Even though this decision does not necessarily mean the end of this lawsuit or any others that may be brought on the issue, the decision will be good news for some and it will be bad news for many others. I suspect that the only entity that it will be completely good news for is the federal government, which has thrived since 1862 and earlier on the divisions among the Dakota people.

Were the Wolfchild case to come to an end today it would not magically unify the Mdewakanton Dakotas and other Dakotas in Minnesota. Like many people around Minnesota I first heard of the decision from a Indian-issues listerv, in an email from a Dakota person who sent out an Adobe Acrobat file with the court’s decision and appeared to communicate his feelings about it by ending the message: “Anpetu Waste Yuhapipo, You All Have a Good Day!!” Knowing a little about this person, I had a pretty good idea about what the decision was before I even looked at it. To get another take on what it meant, I looked at the Mohrman Kaardal law firm website, where Erick Kaardal, the chief attorney for the plaintiffs in the lawsuit, wrote: “The Federal Circuit issued an opinion today holding that the government won.  Plaintiffs lost. Counsel for Wolfchild plaintiffs are reviewing appeal options.”

I am not sure how this is all going to be reported in the media. (Here’s one early report.)  One thing that I doubt will get reported very well is the relationship of this decision to the complicated history of the Mdewakanton Dakotas in Minnesota since 1862. There is very little understanding out there about why the Mdewakanton Dakotas and other Dakotas in Minnesota are the divided community they are today. To a large extent this is directly the result of actions taken by the federal goverment at every step along the way. One might even think that the federal government likes it that way and wants it to continue.

As it happens just before I received the email about the court decision I was looking for a copy of a  letter that I had found once in a research collection, a letter that really shows the role that the federal government has played in encouraging Dakota disunity. After searching through piles and piles of paper I found it. It from the Commissioner of Indian Affairs in Washington to Minnesota Congressman Al Quie, dated April 19, 1961. Quie had earlier sent the commissioner a letter from a woman at Prairie Island complaining about conditions there. In response the commissioner gave the congressman a summary of a key moment in Mdewakanton Dakota history, when the federal government implemented the Indian Reorganization Act (IRA) in the mid-1930s, through which it encouraged bands and reservations to create business-like self-government:

In October of 1935 a constitution for the Mdewakanton Sioux was submitted which proposed a single organization of all the Mdewakanton Sioux communities. However it was subsequently decided by the Solicitor for the Department of Interior that these Indians had under the land purchase acts abandoned tribal relations and therefore were not privileged to organize as a tribe over various reservations. Their only basis of organization was as Indians residing on a reservation. 

The decision in favor of a separate organization was agreeable to the Indians, particularly in view of the fact that they had originally begun organization in just such a manner. It was at a mass meeting of the Indians from all of these commnities that a single organization had been decided upon quite spontaneously. However, when the legal and practical difficulties of such an organization became apparent, each group willingly returned to its original plan. It was decided that an annual conference of the Mdewakanton Sioux Indians on matters of common interest would satisfy the commendable desire of these Indians to unite on such matters.

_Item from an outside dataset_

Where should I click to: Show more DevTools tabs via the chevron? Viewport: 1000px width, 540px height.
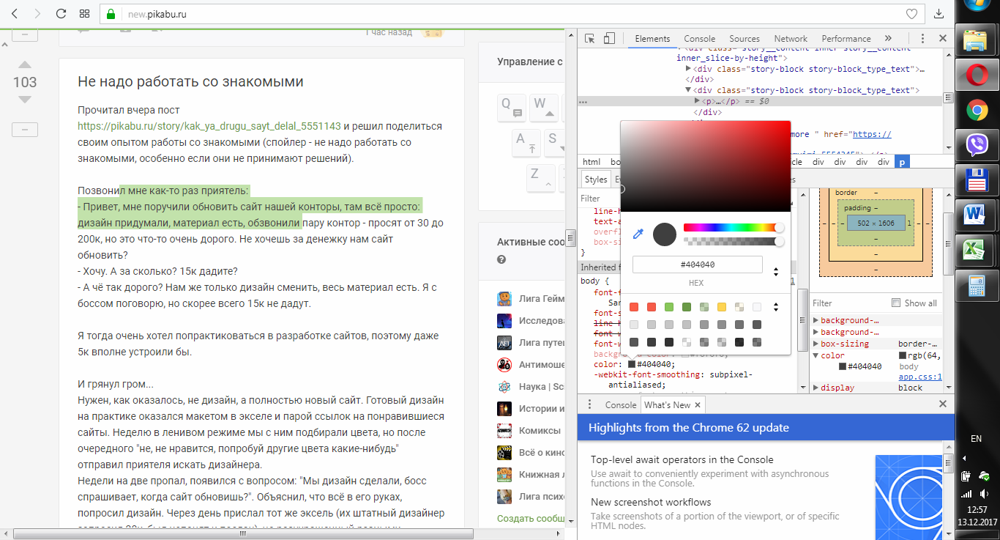tap(888, 39)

In other words, the Dakota started out wanting to organize as separate communities then when all the communities met together they decided to unify as a people, but then the federal government told them they could not do that, so they decided to make the best of things and organize separately. Given the fact that the IRA was supposed to be about self-government, why did the federal government tell them they could not organize as a single people? At the very same time the Minnesota Chippewa Tribe was re-organizing as a single tribe (except for Red Lake). In the case of the Ojibwe, the individual reservations were subsequently granted charters from the MCT. But in the case of the Dakota, they were only allowed to organize as individual separate communities, which they did. The last community to organize was Shakopee in 1969.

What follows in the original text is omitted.